作業内容 →
1. 引用文で債務者が債権者に対してとった行動を、出てくる順にすべて書き出せ。
2. 引用文の「また、債務者は債権者が配置転」から「当性を欠くというべきである。」までを、「ビラ配布」を「チラシ配布」に差し替えて書き直せ。
3. 引用文によると、債務者は何を理由に債権者の就労を拒否したか。

引用文 →
:::::
また、債務者は債権者が配置転換に応じるや、就業時間の告知を遅らせて債権者の定時出勤を困難にするなどし、債権者が出勤するや、本来認められる時間外の組合活動行為であり内容も相当であるビラ配布等を理由として就労を拒否して帰宅させ、翌日出勤すると同時に、解雇の種類や理由を告知せず、解雇手当も現実に提供せずに解雇を言い渡し、続いて真の理由でない解雇理由を通知する等しており、その応対は極めて不誠実なものであり、その手続も社会的相当性を欠くというべきである。
:::::
提供データ →
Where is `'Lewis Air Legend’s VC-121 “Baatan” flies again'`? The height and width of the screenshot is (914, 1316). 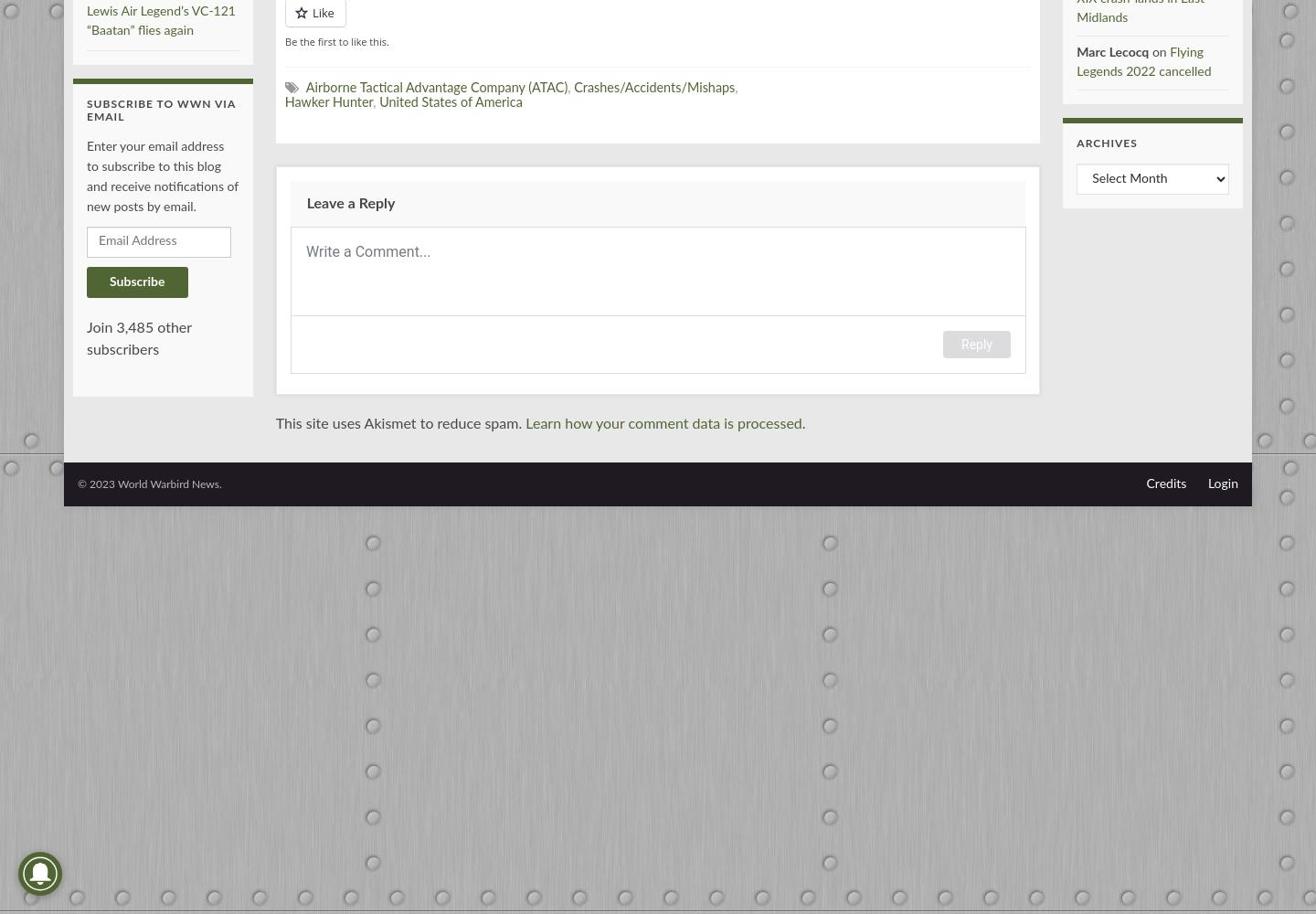
'Lewis Air Legend’s VC-121 “Baatan” flies again' is located at coordinates (159, 20).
:::::
解答 →
1.
1. 就業時間の告知を遅らせて、債権者の定時出勤を困難にするなどした。
2. ビラ配布等を理由に就労を拒否し、帰宅させた。
3. 解雇の種類や理由を告知せず、解雇手当も現実に提供しないまま解雇を言い渡した。
4. 真の理由でない解雇理由を通知した。

2.
また、債務者は債権者が配置転換に応じるや、就業時間の告知を遅らせて債権者の定時出勤を困難にするなどし、債権者が出勤するや、本来認められる時間外の組合活動行為であり内容も相当であるチラシ配布等を理由として就労を拒否して帰宅させ、翌日出勤すると同時に、解雇の種類や理由を告知せず、解雇手当も現実に提供せずに解雇を言い渡し、続いて真の理由でない解雇理由を通知する等しており、その応対は極めて不誠実なものであり、その手続も社会的相当性を欠くというべきである。

3. ビラ配布等を理由とした。